To assist researchers and breeders to better understand and use these genomic datasets from Brassica species, many Brassica databases have been built. For genomic studies in Brassica, useful Brassica databases are necessary to integrate or visualize these bulk datasets to assist the research and breeding work of related users. These databases include the Brassica database BRAD (http://brassicadb.org), Brassica.info (http://www.brassica.info/), BrassEnsembl (http://www.brassica.info/BrassEnsembl/index.html), BrassicaDB (http://brassica.nbi.ac.uk/BrassicaDB/), CropStoreDB (http://www.cropstoredb.org/), and BolBase (http://www.ocri-genomics.org/bolbase/index.html). Each of these databases has a different emphasis, Brassica.info serves as a platform to integrate genomic resources and release news of projects or activities on Brassica studies, and it also provides downloading services for some genomic data. BrassEnsembl visualizes different sets of Brassica genomic data under a single frame. CropStoreDB provides a practical approach to managing crop genetic data, while BolBase focuses on genomic structure comparisons in the genome of Brassica oleracea. Among them, BRAD is the database that aims at building a bridge between the genomes of Arabidopsis thaliana and those of the Brassica species (Cheng et al. 2011), transferring the research information of genomic studies and the bulk gene functional studies from the model species A. thaliana to the newly sequenced Brassica species.

In this chapter, we will focus on BRAD and present an overview of the major functions of this Brassica database, especially the most important and useful aspect of BRAD—the multiple genomes and gene synteny analyses among Brassica and other Brassicaceae species, such as A. thaliana. The introduction of BRAD here aims at informing users about what kind of data can be retrieved from the Brassica databases, and what kind of analysis can be performed using them. Initially, the BRAD database was built for the community to release and share bulk Brassica rapa genomic data. With continuous updating and research progress, BRAD evolved into an important repository for whole genome scale genomic data from all Brassica species and relative species in Brassicaceae. It now provides datasets of 12 genomes, such as the Brassica A, C, and AC genomes (Wang et al. 2011a; Liu et al. 2014), as well as other Brassicaceae species A. thaliana, Arabidopsis lyrata, Schrenkiella parvula, Thellungiella halophila, Thellungiella salsuginea, Aethionema arabicum, Capsella rubella, Leavenworthia alabamica, and Sisymbrium irio (Initiative 2000; Dassanayake et al. 2011; Hu et al. 2011; Wu et al. 2012; Haudry et al. 2013; Slotte et al. 2013; Yang et al. 2013), including their de novo assembled genome sequences and predicted gene models, associated annotations (InterPro, KEGG2, and SwissProt) and syntenic relationships. BRAD was also designed as an initial access point for other Brassica web pages and resources.

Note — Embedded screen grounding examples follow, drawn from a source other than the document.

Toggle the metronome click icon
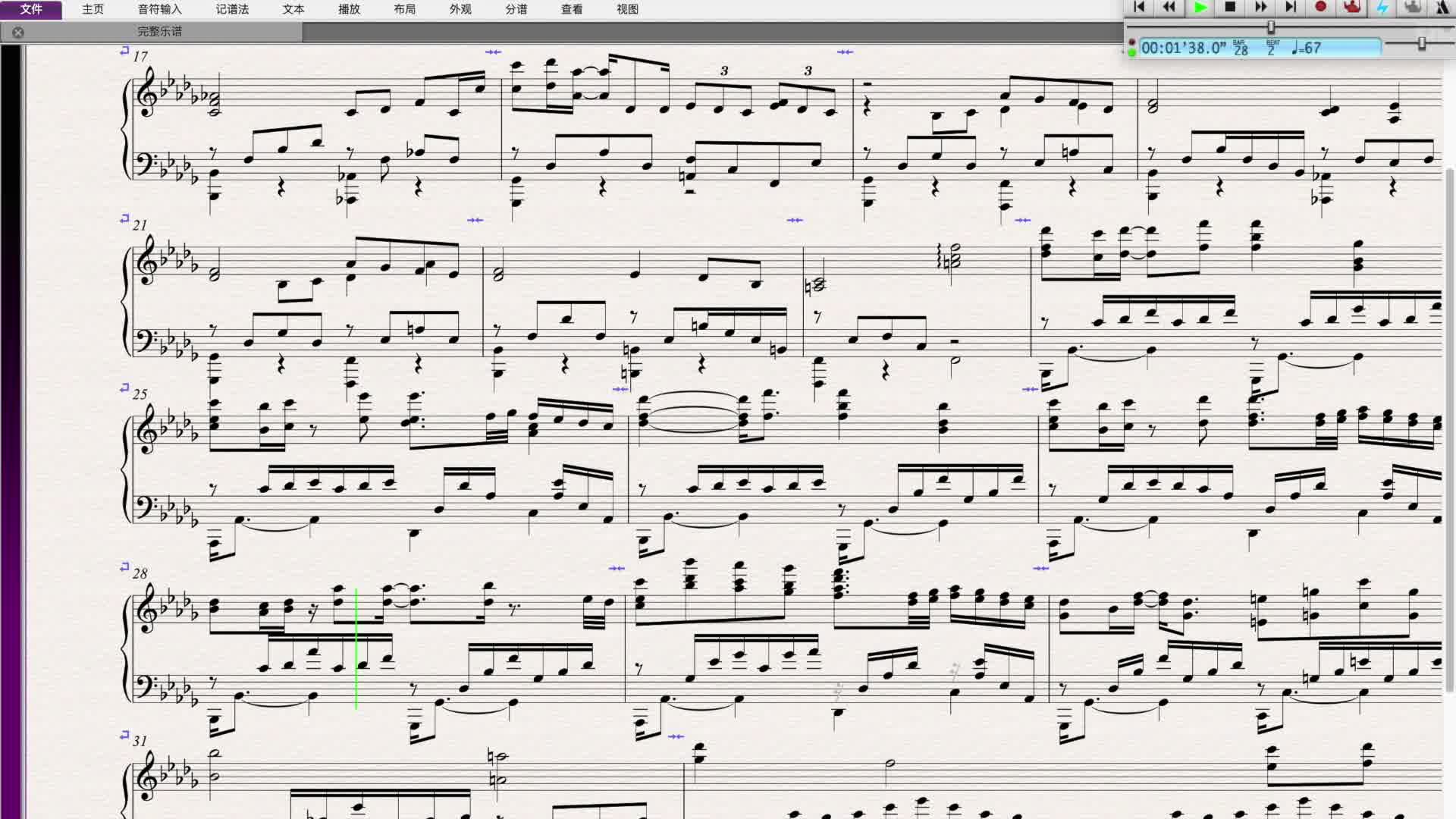1456x819 pixels. [x=1442, y=7]

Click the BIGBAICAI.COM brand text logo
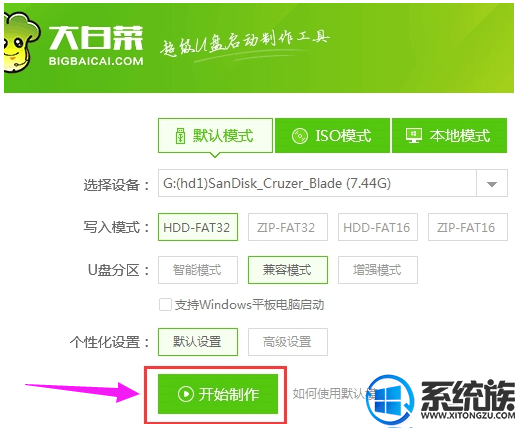click(x=96, y=61)
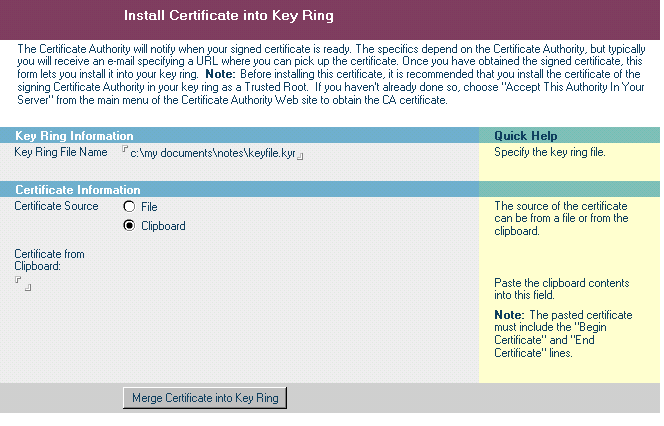Click the 'Clipboard' text beside the radio button
The image size is (664, 426).
[x=163, y=226]
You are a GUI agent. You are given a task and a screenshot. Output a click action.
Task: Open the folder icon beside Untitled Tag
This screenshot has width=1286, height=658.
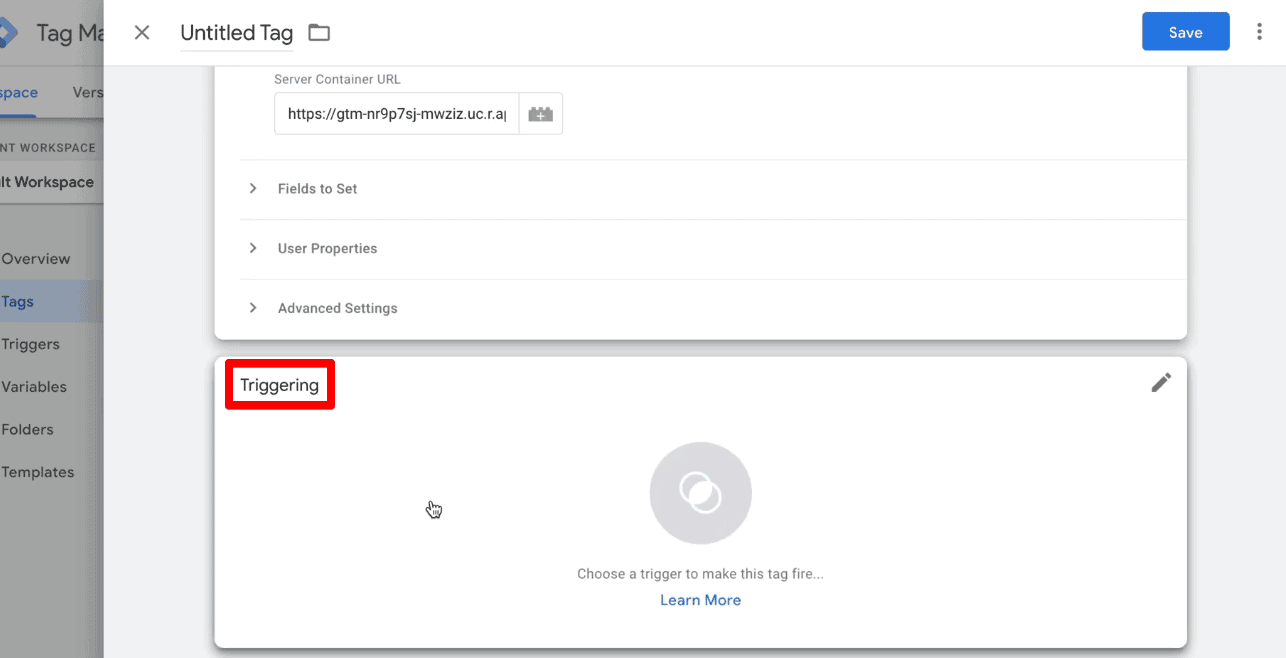pyautogui.click(x=319, y=33)
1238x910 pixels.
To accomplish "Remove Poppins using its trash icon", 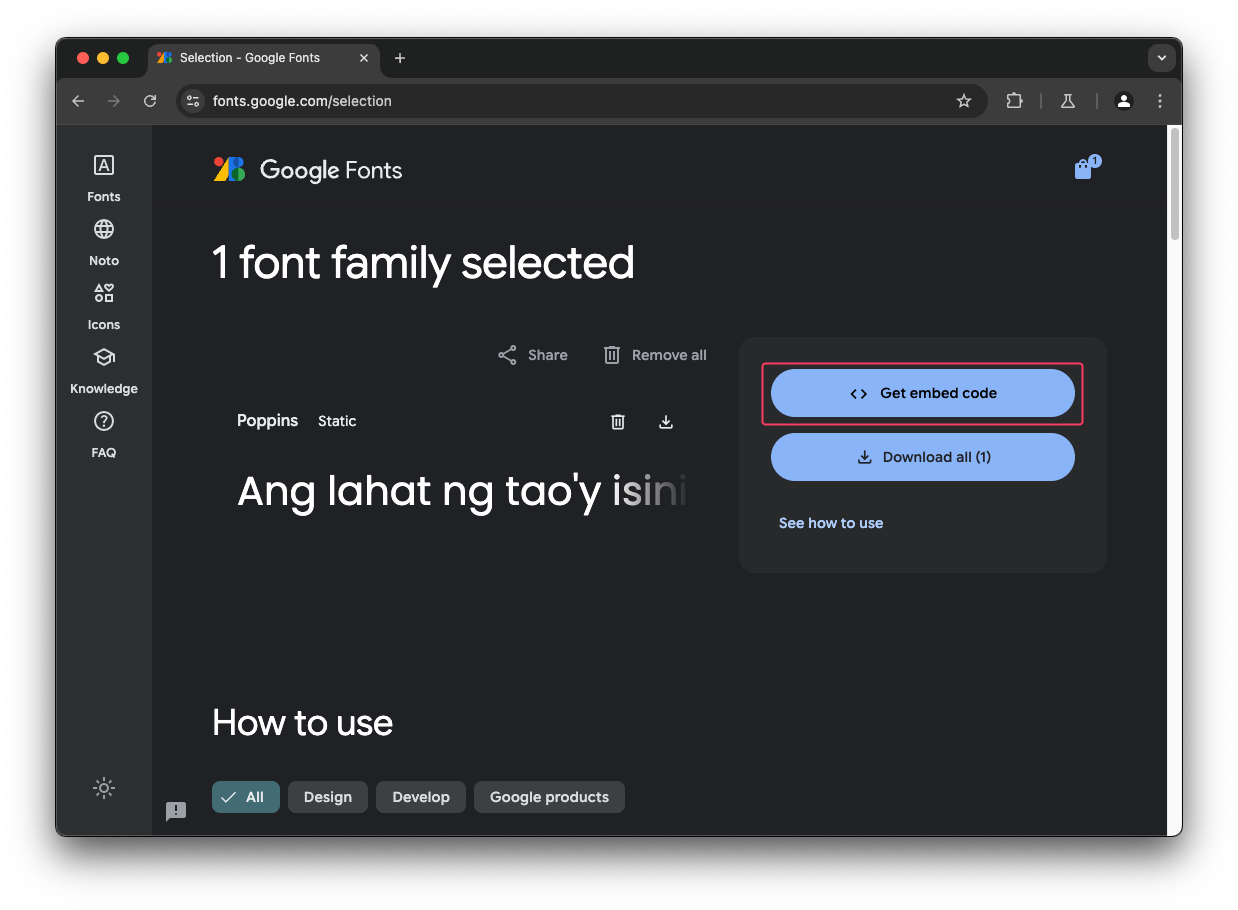I will [x=617, y=421].
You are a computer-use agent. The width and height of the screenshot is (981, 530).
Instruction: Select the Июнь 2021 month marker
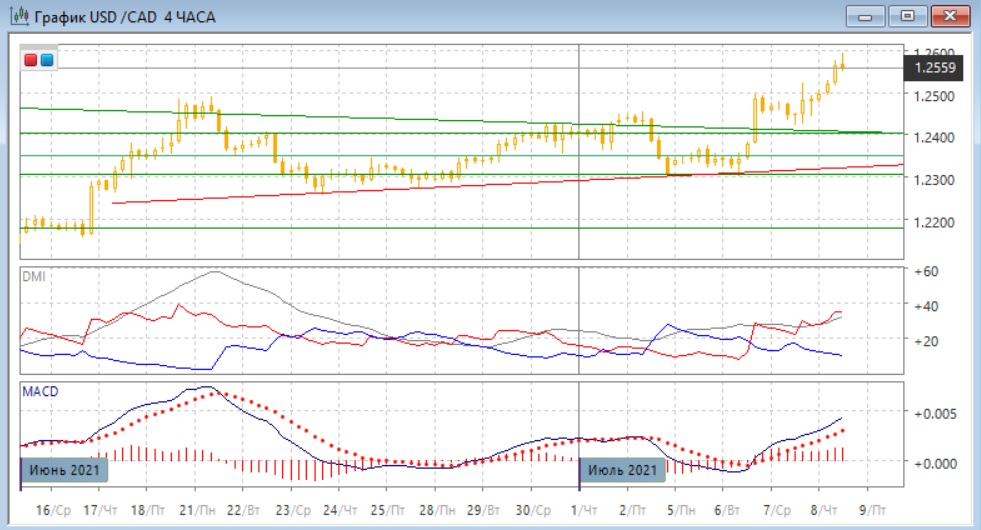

As shown by the navigation menu on the top of the homepage, there are five sections in BRAD (Fig. 14.1): Browse, Search, Tools, Downloading, and Links. The first three are the major sections, with “Browse” providing marker information for genetic maps and listing genes of important families. The “Search” section provides search functions for users to retrieve information on their interested genes, including the annotations, coding sequences, syntenic gene relationships, which is an important function of BRAD. The “Tools” section provides BLAST services, GBrowse, and its syntenic module to visualize genomic datasets. The last two sections are smaller, with “Downloading” providing accessions for bulk dataset downloads from BRAD, and “Links”, which offers websites of other Brassica related databases. Generally, based on the information or function affiliation, the contents of these five sections can be separated into four parts: (1) orthologous genes; (2) genomic visualization; (3) molecular tools; and (4) featured data browsing. Below is an introduction to the four grouped tools in BRAD.

Fig. 14.1
figure 1

Homepage and the navigation of BRAD. Five sections shown as the five navigation menus at the top of the website (red box): Browse, Search, Tools, Download, and Links

14.2 Orthologous Genes Among Brassicas and Other Brassicaceae Species

Syntenic and nonsyntenic genes are useful, especially for predicting genes in newly-sequenced genomes. BRAD helps users to share gene information from the well-studied model plant A. thaliana and apply it to new genomes.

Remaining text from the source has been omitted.